• _Supplied material_:
■ ■ ■ ■

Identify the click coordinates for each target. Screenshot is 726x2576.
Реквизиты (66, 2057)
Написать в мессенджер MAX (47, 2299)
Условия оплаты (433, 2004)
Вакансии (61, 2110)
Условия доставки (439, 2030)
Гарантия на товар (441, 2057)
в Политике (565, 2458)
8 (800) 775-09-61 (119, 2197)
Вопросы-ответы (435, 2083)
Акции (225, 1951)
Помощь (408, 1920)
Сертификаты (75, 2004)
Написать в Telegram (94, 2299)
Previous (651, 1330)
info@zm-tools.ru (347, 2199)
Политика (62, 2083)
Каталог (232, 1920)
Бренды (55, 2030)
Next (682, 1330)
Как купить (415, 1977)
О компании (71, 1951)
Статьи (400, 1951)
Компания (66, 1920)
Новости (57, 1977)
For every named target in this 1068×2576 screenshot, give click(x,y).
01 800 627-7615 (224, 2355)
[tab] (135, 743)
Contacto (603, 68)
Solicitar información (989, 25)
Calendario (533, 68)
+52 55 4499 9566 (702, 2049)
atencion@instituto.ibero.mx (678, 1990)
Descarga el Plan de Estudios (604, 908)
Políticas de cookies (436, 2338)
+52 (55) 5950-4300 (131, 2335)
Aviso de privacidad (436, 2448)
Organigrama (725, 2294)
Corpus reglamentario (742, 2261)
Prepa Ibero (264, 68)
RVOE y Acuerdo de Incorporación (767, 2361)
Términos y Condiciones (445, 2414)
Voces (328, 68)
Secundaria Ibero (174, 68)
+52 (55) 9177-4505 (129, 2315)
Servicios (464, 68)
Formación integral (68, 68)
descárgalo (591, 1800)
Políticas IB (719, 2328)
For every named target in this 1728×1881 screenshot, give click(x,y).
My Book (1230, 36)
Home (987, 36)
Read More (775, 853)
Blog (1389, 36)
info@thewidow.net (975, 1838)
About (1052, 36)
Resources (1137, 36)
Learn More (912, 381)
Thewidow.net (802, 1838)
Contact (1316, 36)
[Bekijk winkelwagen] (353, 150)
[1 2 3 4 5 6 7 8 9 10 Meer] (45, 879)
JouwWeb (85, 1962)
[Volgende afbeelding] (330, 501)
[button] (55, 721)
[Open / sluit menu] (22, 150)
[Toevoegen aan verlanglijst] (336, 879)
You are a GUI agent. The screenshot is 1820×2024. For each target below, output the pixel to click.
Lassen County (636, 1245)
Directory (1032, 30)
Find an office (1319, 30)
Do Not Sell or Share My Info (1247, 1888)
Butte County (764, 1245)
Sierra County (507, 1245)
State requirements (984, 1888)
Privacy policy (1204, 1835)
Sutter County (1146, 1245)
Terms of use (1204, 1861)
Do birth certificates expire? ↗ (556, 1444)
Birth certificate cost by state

■ ■ ■ ■

• _Task to complete_: From the material above, copy out every line bearing the string "each".

• _Response to this exercise_:
Identify the click coordinates for each target. Screenshot is 726x2576.
You are a GUI agent. The screenshot is 1820×2024. For each target below, output the pixel to click.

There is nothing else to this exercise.